▶ What to produce: Lines from the entries below that hold "agent" form the answer; copy all of them.

▶ Extracted information:
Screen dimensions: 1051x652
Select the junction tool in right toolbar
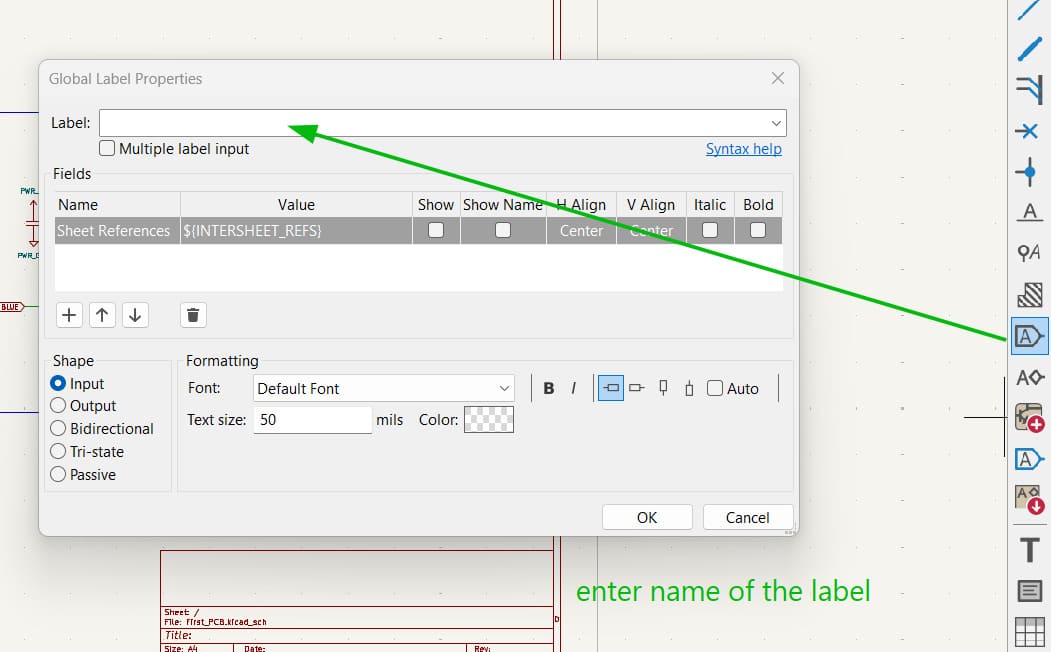point(1029,172)
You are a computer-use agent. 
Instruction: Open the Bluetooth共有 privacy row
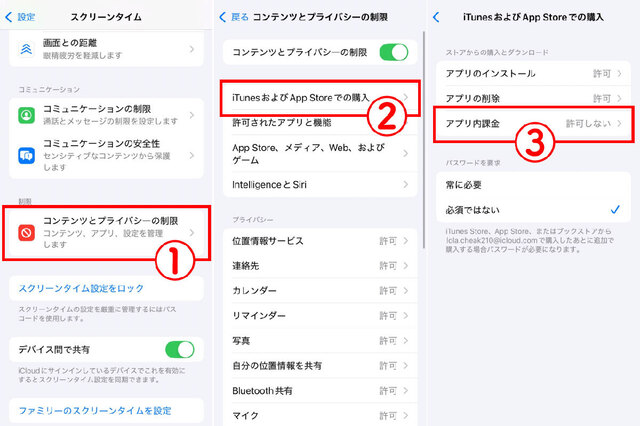click(320, 390)
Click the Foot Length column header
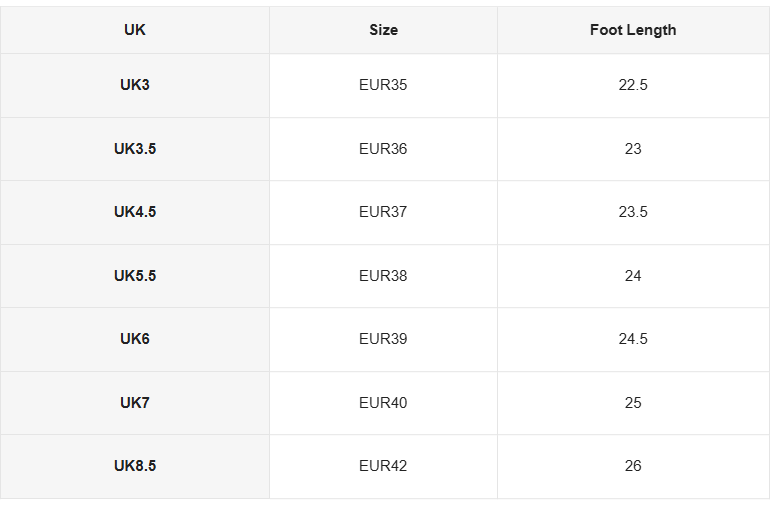The height and width of the screenshot is (505, 772). coord(633,30)
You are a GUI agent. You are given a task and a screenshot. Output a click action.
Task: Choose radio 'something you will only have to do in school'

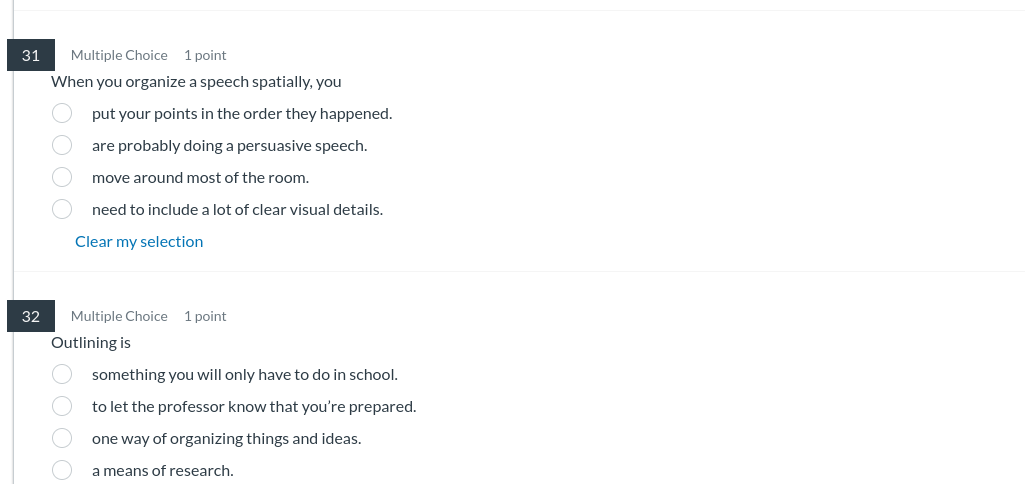pyautogui.click(x=62, y=374)
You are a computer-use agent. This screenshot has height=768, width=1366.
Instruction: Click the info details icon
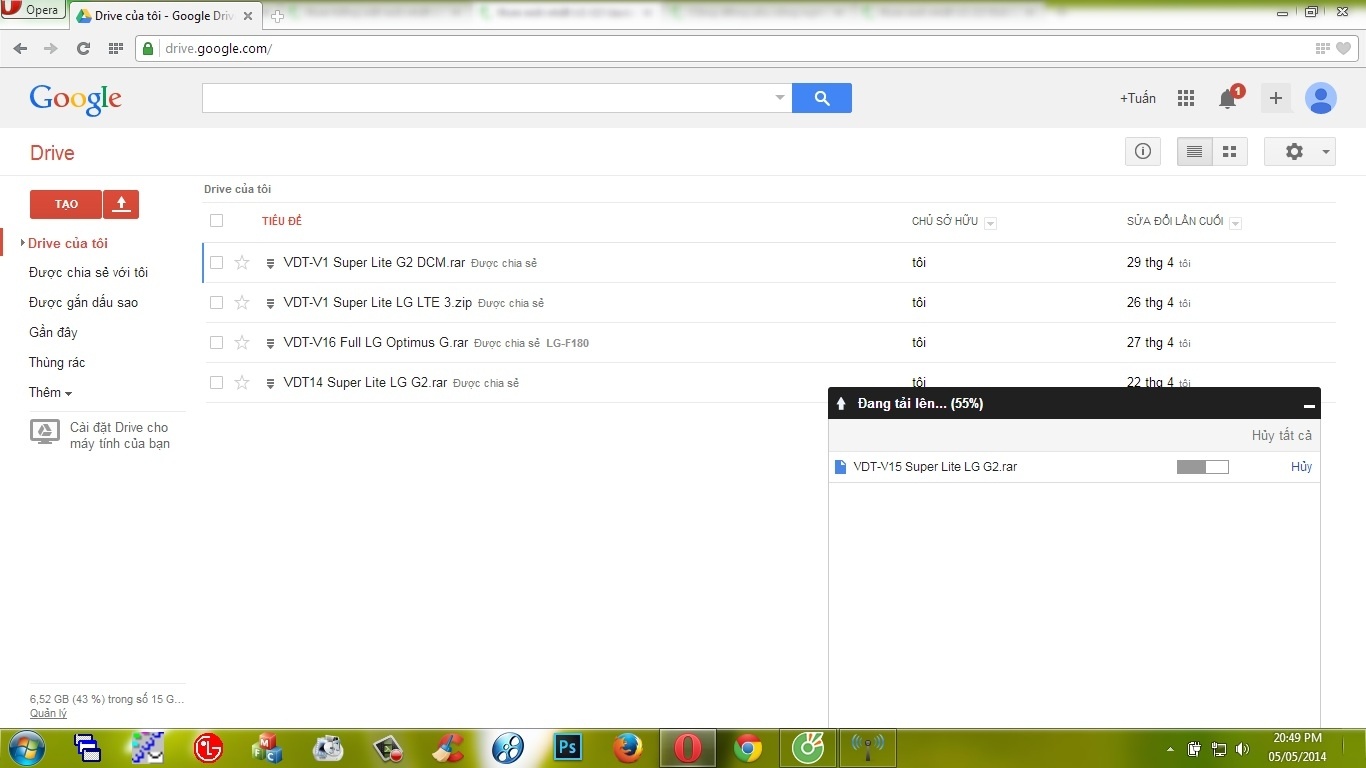point(1142,152)
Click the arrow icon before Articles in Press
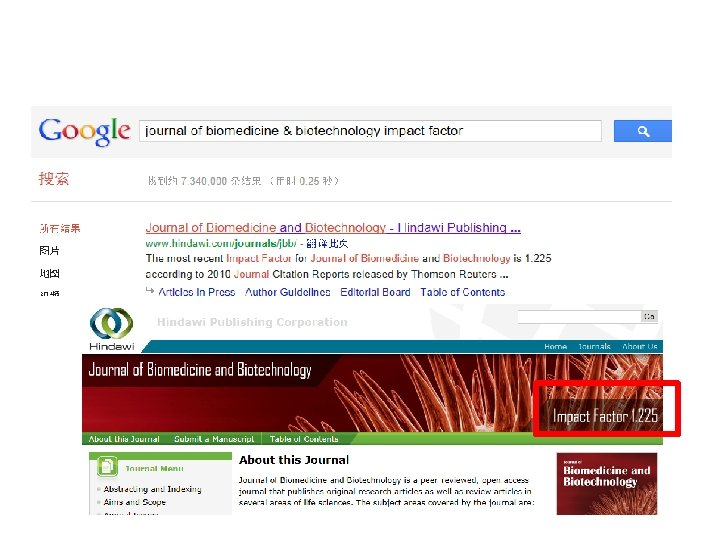Image resolution: width=720 pixels, height=540 pixels. click(150, 291)

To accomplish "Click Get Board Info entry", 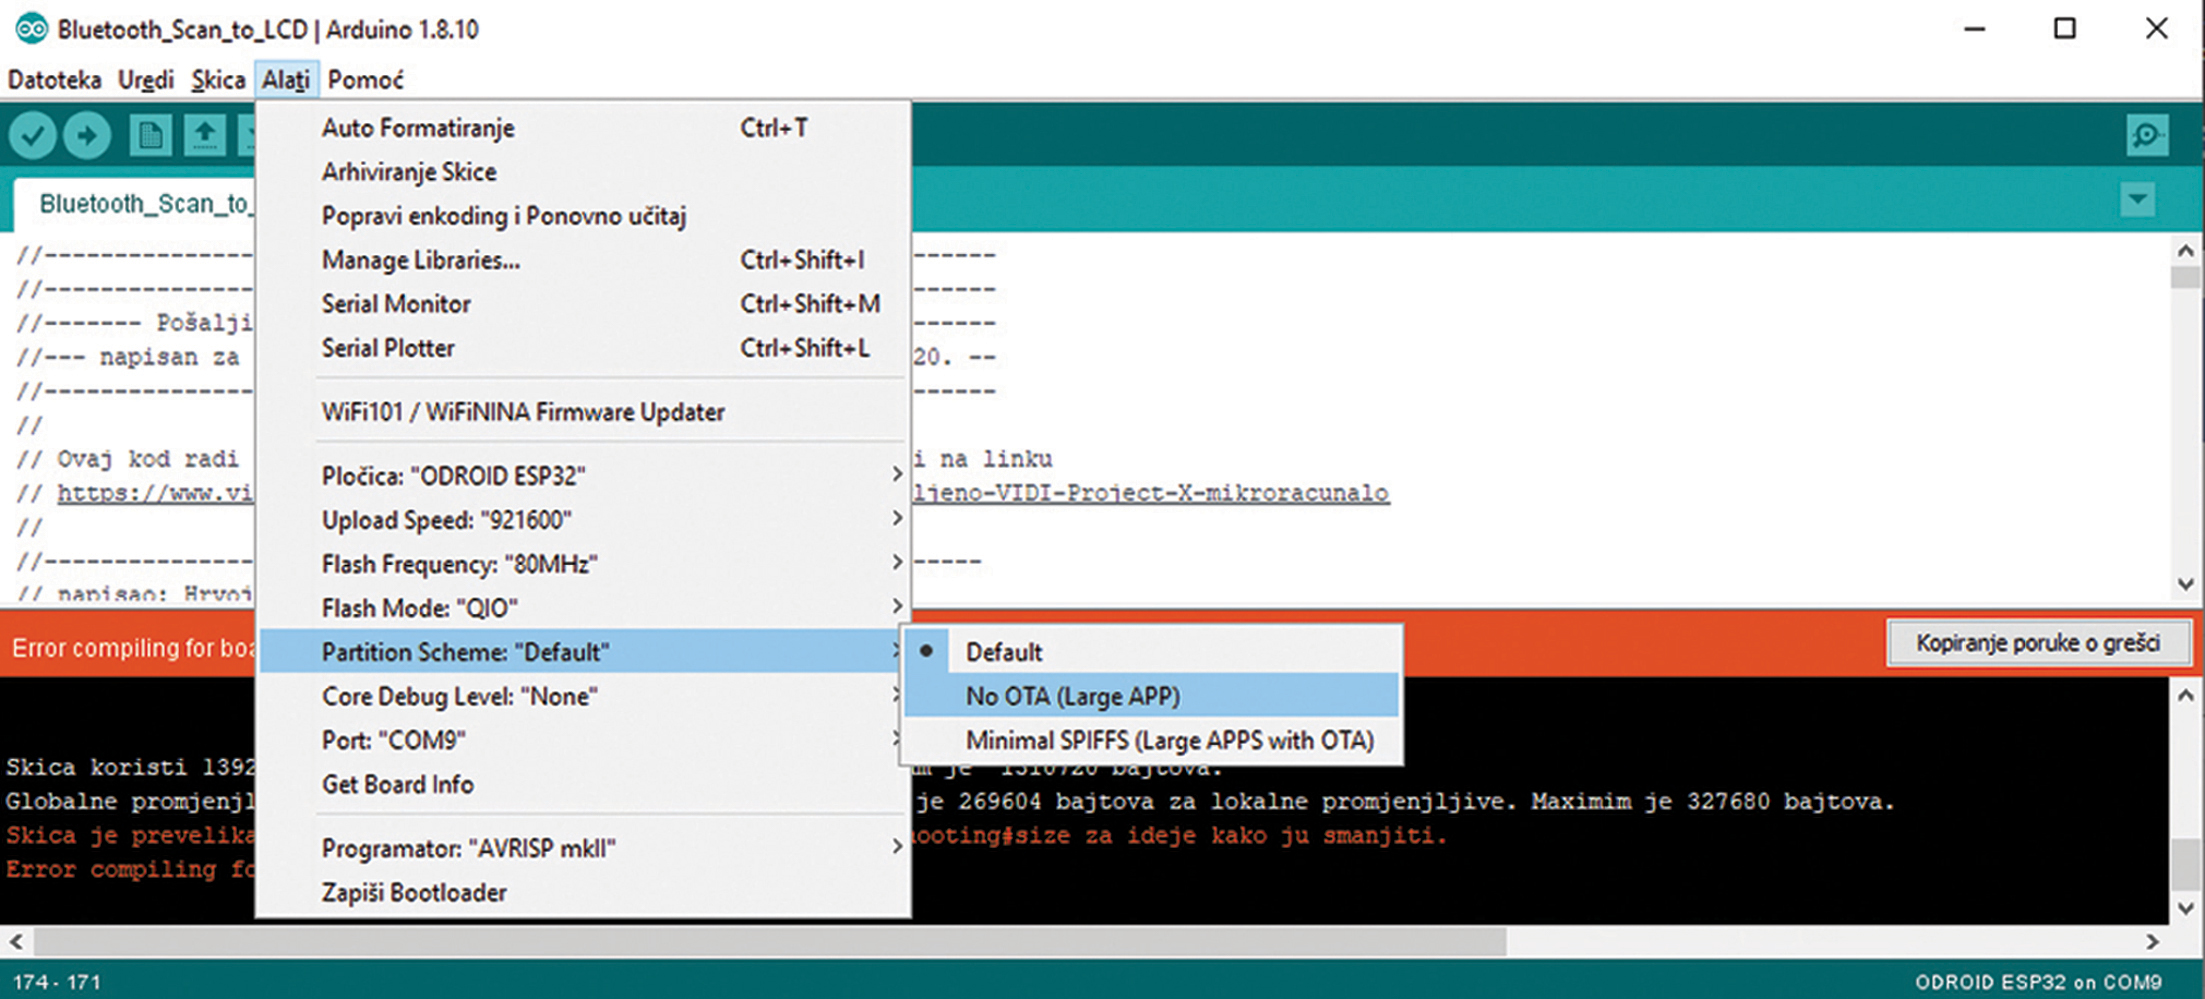I will 398,784.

▶ Output below:
You are a computer-use agent. 
You are a GUI agent. You are given a task and a screenshot. Output a click action.
You are a computer-use agent. This screenshot has height=768, width=1366.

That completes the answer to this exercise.